Onde la questione agitata col ricorso appare del tutto nuova, non offrendo l'atto alcuno spunto circa la sua precedente sottoposizione al giudice, tanto più necessaria, in quanto la relativa verifica avrebbe di necessità comportato una indagine di fatto, ovviamente preclusa in sede di legittimità. Essa appare, inoltre, formulata in maniera generica, giacché, pur versandosi in materia di procedibilità ex D.Lgs. n. 758 del 1994 citato, non pare considerare, nella sua articolazione, che "la procedura di estinzione delle contravvenzioni in materia di sicurezza ed igiene del lavoro (...) non richiede una formale notificazione del verbale di ammissione al pagamento redatto dalla P.A. successivamente alla verifica di avvenuta eliminazione della violazione, essendo sufficiente una modalità idonea a raggiungere il risultato di notiziare il contravventore della ammissione al pagamento e del relativo termine" (Cass., 3ª, 38680/2004). Dal che si trae ulteriore conferma della necessità di una indagine di fatto, ormai non più consentita.
La conseguente inammissibilità non consente di verificare - tanto più in rapporto alla sospensione del procedimento, prevista nell'art. 23 D.Lgs. citato - l'eventuale prescrizione delle contravvenzioni contestate, successivamente alla pronuncia impugnata.
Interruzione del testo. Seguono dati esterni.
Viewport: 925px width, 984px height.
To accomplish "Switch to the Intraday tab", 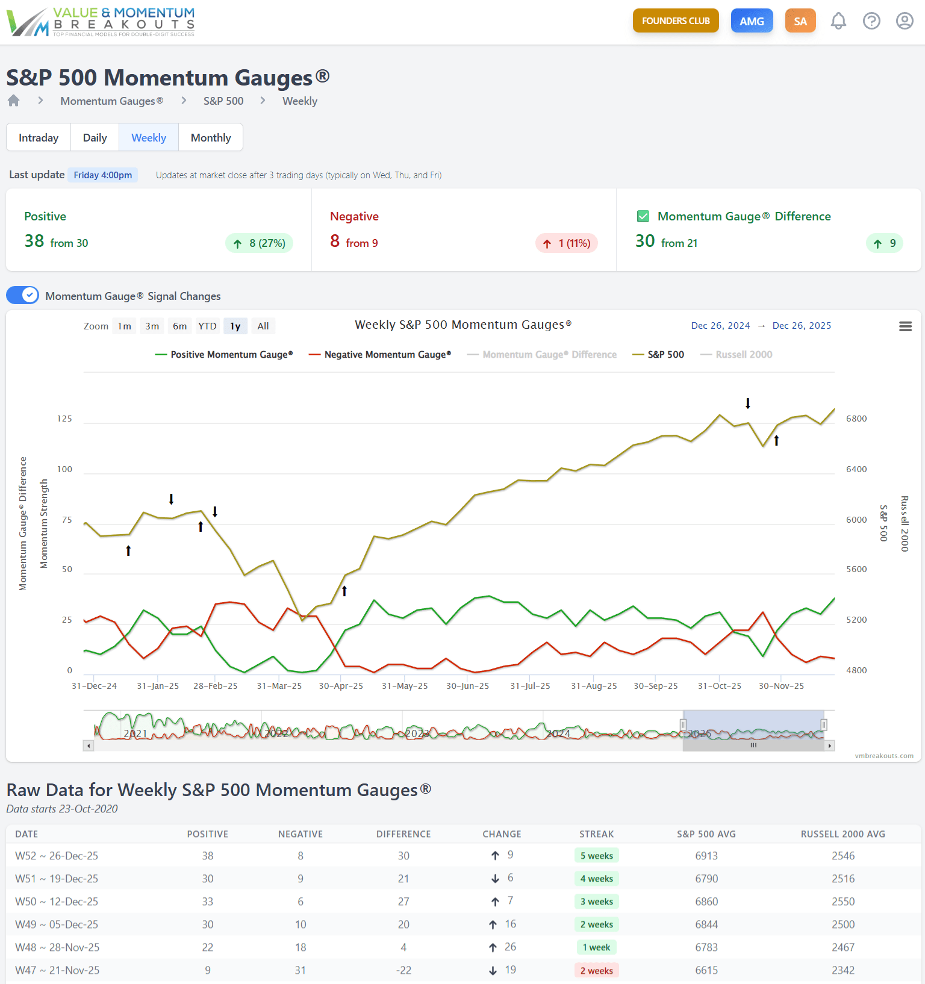I will pos(39,138).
Tale inammissibilità, infatti, qualunque ne sia la causa, vale a dire originaria, per mancanza nell'atto di impugnazione dei requisiti prescritti dall'art. 581 c.p.p. (Sez. Un., 11 novembre 1994, Cresci) o derivante dalla enunciazione di motivi non consentiti e dalla enunciazione di violazioni di legge non dedotte con i motivi di appello (Sez. Un., 30 giugno 1999, Piepoli), o, infine, derivante dalla manifesta infondatezza dei motivi di ricorso (Sez. Un., 22 novembre 2000, De Luca), preclude l'esame della sussistenza di cause di non punibilità, ai sensi dell'art. 129 c.p.p..
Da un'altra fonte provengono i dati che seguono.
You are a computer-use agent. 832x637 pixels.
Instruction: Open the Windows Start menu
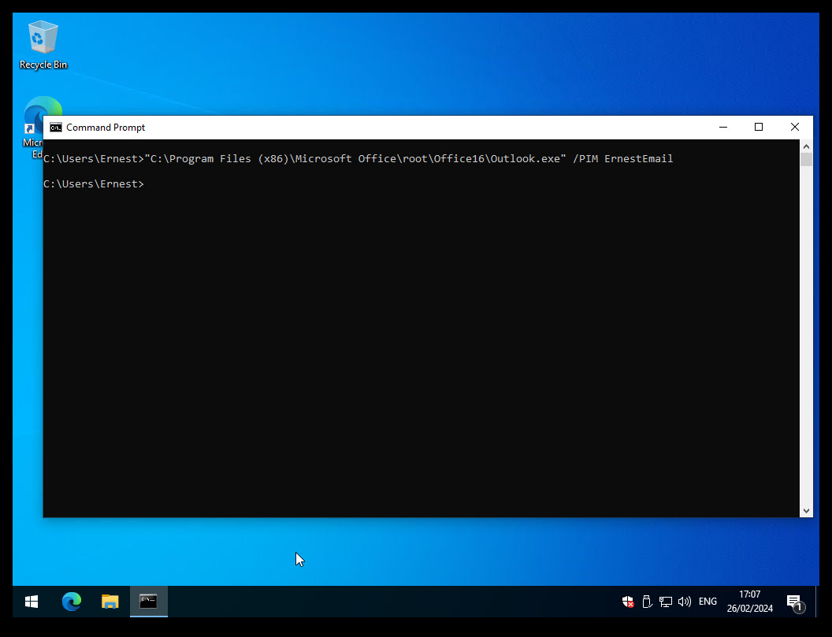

A mente dell'art. 616 c.p.p., alla declaratoria di inammissibilità segue a carico della ricorrente l'onere delle spese del procedimento, nonché del pagamento di una somma alla cassa delle ammende, non versandosi in ipotesi di carenza di colpa della parte ricorrente nella determinazione della causa di inammissibilità (Corte Cost. 186/2000).

P.Q.M.



La Corte dichiara inammissibile il ricorso e condanna la ricorrente al pagamento delle spese processuali e della somma di Euro 1.000,00 in favore della Cassa delle Ammende.

Così deciso in Roma, il 24 ottobre 2007.